目的は、次の4つに分けることができます。
1、活力アップのための持久力の向上
2、スポーツの基礎体力としての持久力向上
3、生活習慣病の改善または予防
4、積極的休養としての運動
この4つは、目的がいずれであるかによって、目安となる運動強度が変わってきます。
したがって、自分が取り組んでいるスポーツの特徴と、自分の身体の特徴を理解して行うことが大切になります。
まず、活力アップを目的に有酸素運動を行う場合は、LTかそれ以上の強度、スポーツの基礎トレーニングとして行う場合は、持久系のスポーツでは、LTかそれ以上、他の種目ではLTレベルの強度がいいです。
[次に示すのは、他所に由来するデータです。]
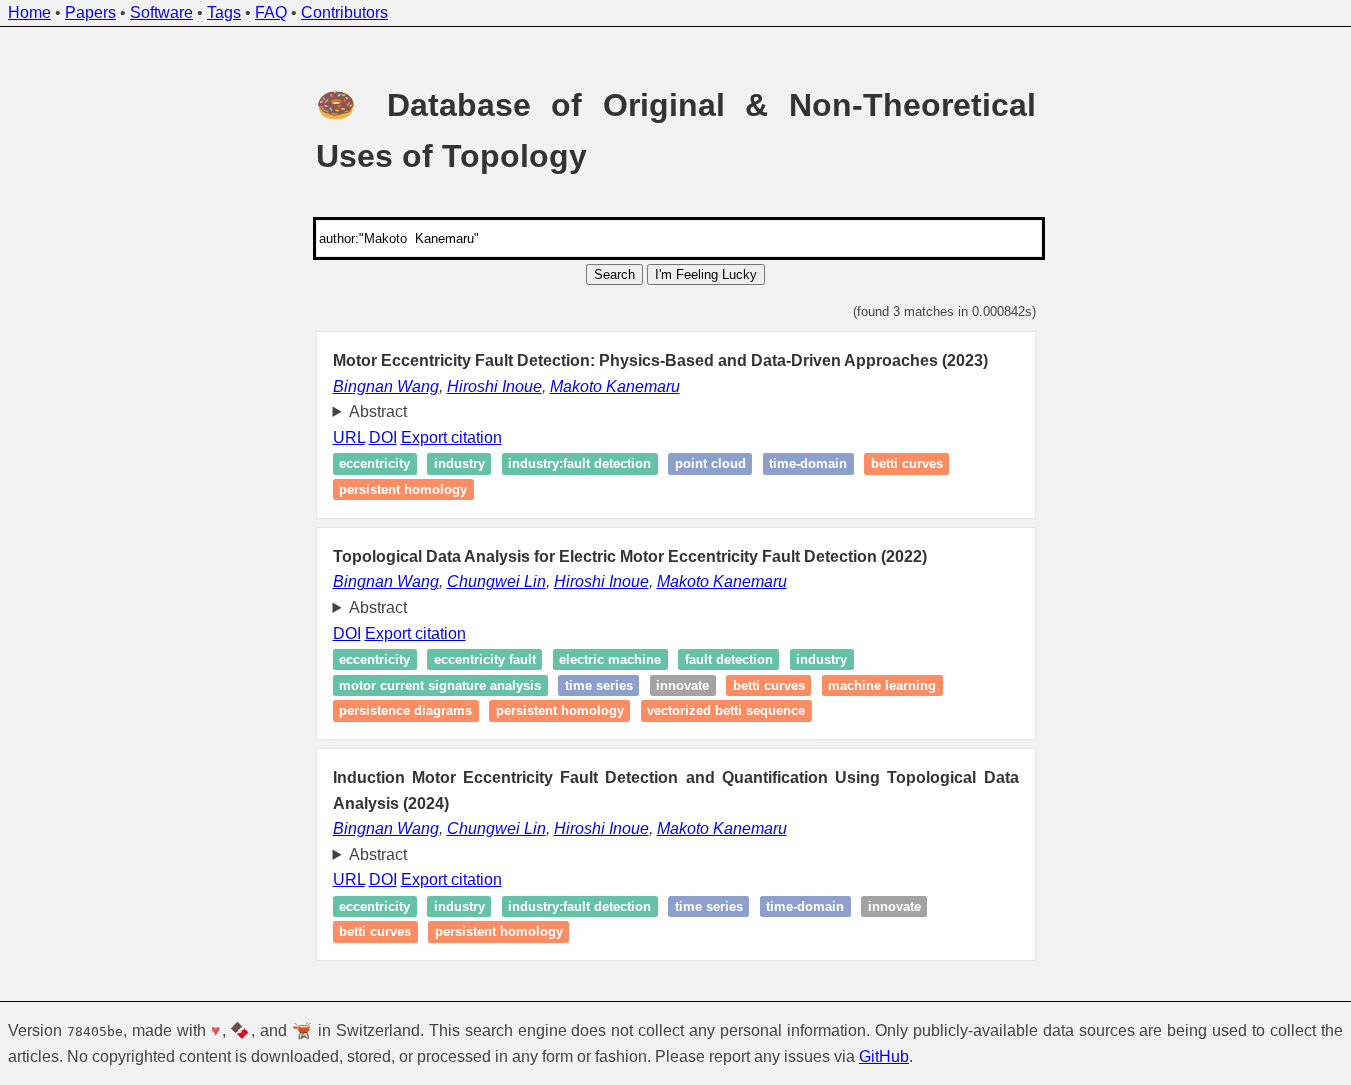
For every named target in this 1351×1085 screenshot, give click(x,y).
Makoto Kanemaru (615, 386)
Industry (821, 659)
生活習慣の予防にはLTかそれ以下の強度がよく、生活習慣病がある場合は専門医に相談が必要です。
積極的休養としてなら、より軽い強度がいいです。
なお、積極的休養とは、どのアクティブレストともいい、ジョギングなどの軽い有酸素運動やストレッチを行い、筋肉の血行を促進することで疲労回復を図る休養のことになります。
運動のタイプによって、強度は異なります。
ウォーキングやジョギングでは体重が負荷になるため、歩く速度・走る速度が運動強度になります。
ただし、体重に見合う脚筋力がない場合は、きつい運動になります。
自転車運動の強度は、体重に関わりがないので、ワット数を体重で割った値が運動強度になります。
水泳や球技では、技術レベルにより強度が変わり、スポーツになれると強度が低くなります。